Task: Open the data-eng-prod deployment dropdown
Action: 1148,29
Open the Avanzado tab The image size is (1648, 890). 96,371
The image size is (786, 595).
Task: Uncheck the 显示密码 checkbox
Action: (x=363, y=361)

===============

▶ EXERCISE
Locate each line of the data above that contains the word "size", and copy those lines. Letter case counts.

▶ ANSWER TO THIS EXERCISE
Open the Avanzado tab The image size is (1648, 890). 96,371
The image size is (786, 595).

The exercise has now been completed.